Re: MapReduce: Reducers partitions.

Posted by Jean-Marc Spaggiari <je...@spaggiari.org>.

Thanks all for your comments.

I looked for partitioners into HBase scope only, that's why I also thought
we where using HTablePartitioner. But looking at the default one used I
found org.apache.hadoop.mapreduce.lib.partition.HashPartitioner like St.Ack
confirmed. And it's doing exactly what I was talking about for the keyhash
(and not keycrc).

Changing HRegionPartitioner behaviour also will be useless because
TableMapReduceUtil will overwrite the number of reducers if we have set
more than the number of regions.

      if (job.getNumReduceTasks() > regions) {
        job.setNumReduceTasks(outputTable.getRegionsInfo().size());
      }

So I just need to stay with the default partioner then.

Thanks,

JM

2013/4/10 Stack <st...@duboce.net>

> On Wed, Apr 10, 2013 at 12:01 PM, Jean-Marc Spaggiari <
> jean-marc@spaggiari.org> wrote:
>
> > Hi Greame,
> >
> > No. The reducer will simply write on the table the same way you are
> doing a
> > regular Put.

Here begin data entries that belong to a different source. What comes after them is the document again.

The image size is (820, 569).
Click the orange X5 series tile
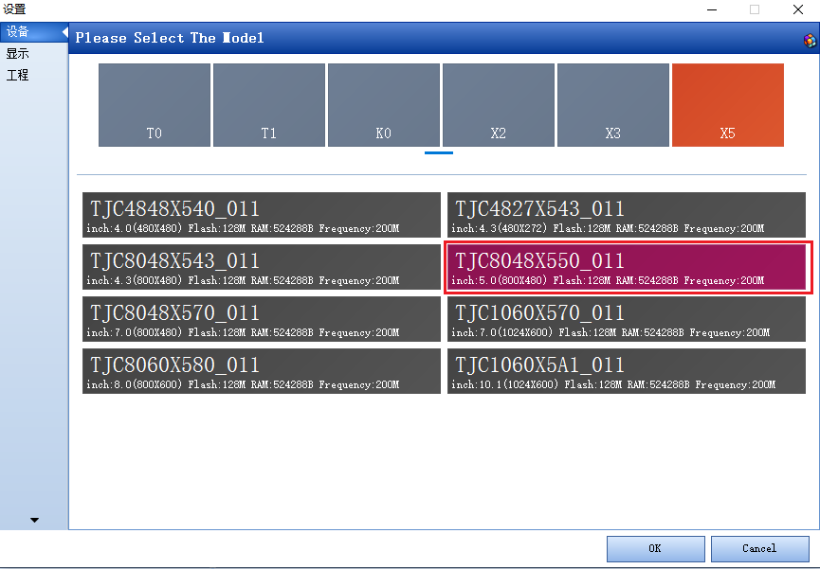(x=727, y=105)
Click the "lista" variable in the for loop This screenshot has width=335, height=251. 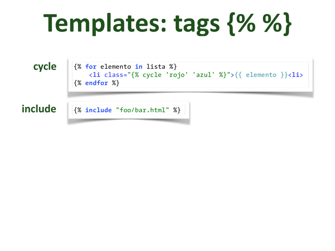[156, 67]
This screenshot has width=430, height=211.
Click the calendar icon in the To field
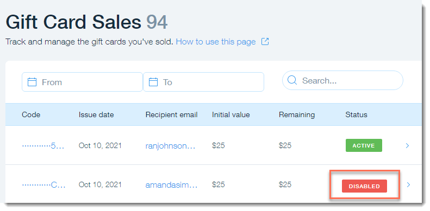click(x=153, y=82)
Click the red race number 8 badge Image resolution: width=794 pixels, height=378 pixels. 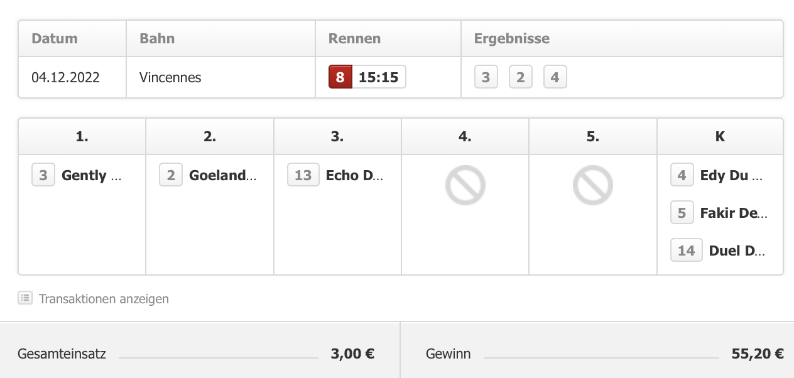click(340, 77)
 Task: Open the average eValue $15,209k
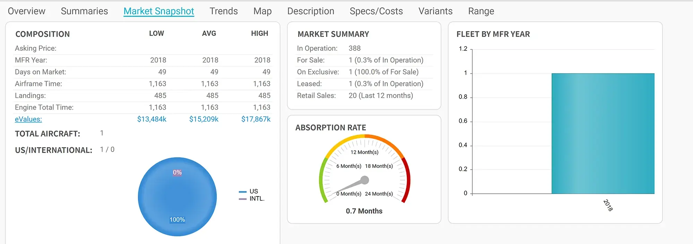(x=204, y=119)
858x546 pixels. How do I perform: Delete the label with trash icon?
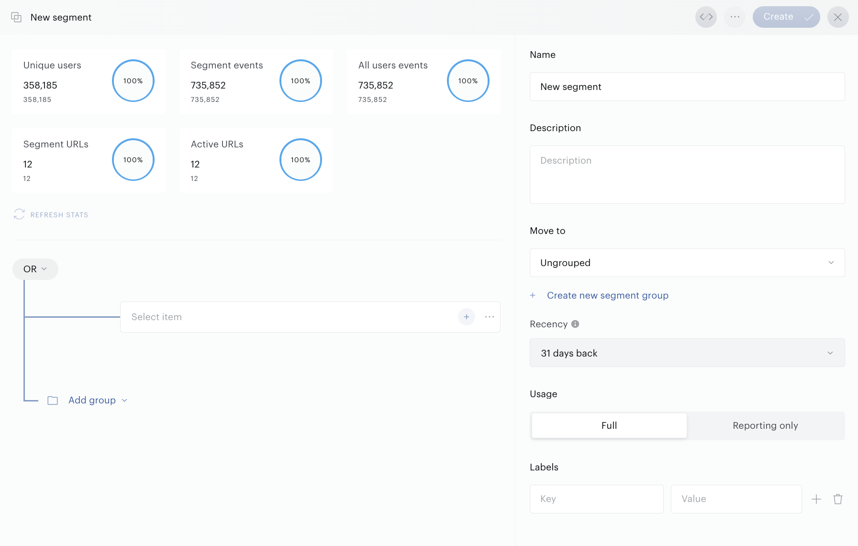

If a split is required because of the size, then the region
> > will be split, but at the end, there will not necessary be any region
> > split.
> >
> > In the usecase described below, all the 600 lines will "simply" go into
> the
> > only region in the table and no split will occur.
> >
> > The goal is to partition the data for the reducer only. Not in the table.
> >
>
>
> Then just use the default partitioner?
>
> The suggestion that you use HTablePartitioner seems inappropriate to your
> task.  See the sink doc here:
>
> http://hadoop.apache.org/docs/r2.0.3-alpha/api/org/apache/hadoop/mapreduce/lib/partition/HashPartitioner.html
>
> St.Ack
>

Re: MapReduce: Reducers partitions.

Posted by Stack <st...@duboce.net>.

On Wed, Apr 10, 2013 at 12:01 PM, Jean-Marc Spaggiari <
jean-marc@spaggiari.org> wrote:

> Hi Greame,
>
> No. The reducer will simply write on the table the same way you are doing a
> regular Put. If a split is required because of the size, then the region
> will be split, but at the end, there will not necessary be any region
> split.
>
> In the usecase described below, all the 600 lines will "simply" go into the
> only region in the table and no split will occur.
>
> The goal is to partition the data for the reducer only. Not in the table.
>

Then just use the default partitioner?

The suggestion that you use HTablePartitioner seems inappropriate to your
task.  See the sink doc here:
http://hadoop.apache.org/docs/r2.0.3-alpha/api/org/apache/hadoop/mapreduce/lib/partition/HashPartitioner.html

St.Ack

Re: MapReduce: Reducers partitions.

Posted by Jean-Marc Spaggiari <je...@spaggiari.org>.

Hi Greame,

No. The reducer will simply write on the table the same way you are doing a
regular Put. If a split is required because of the size, then the region
will be split, but at the end, there will not necessary be any region
split.

In the usecase described below, all the 600 lines will "simply" go into the
only region in the table and no split will occur.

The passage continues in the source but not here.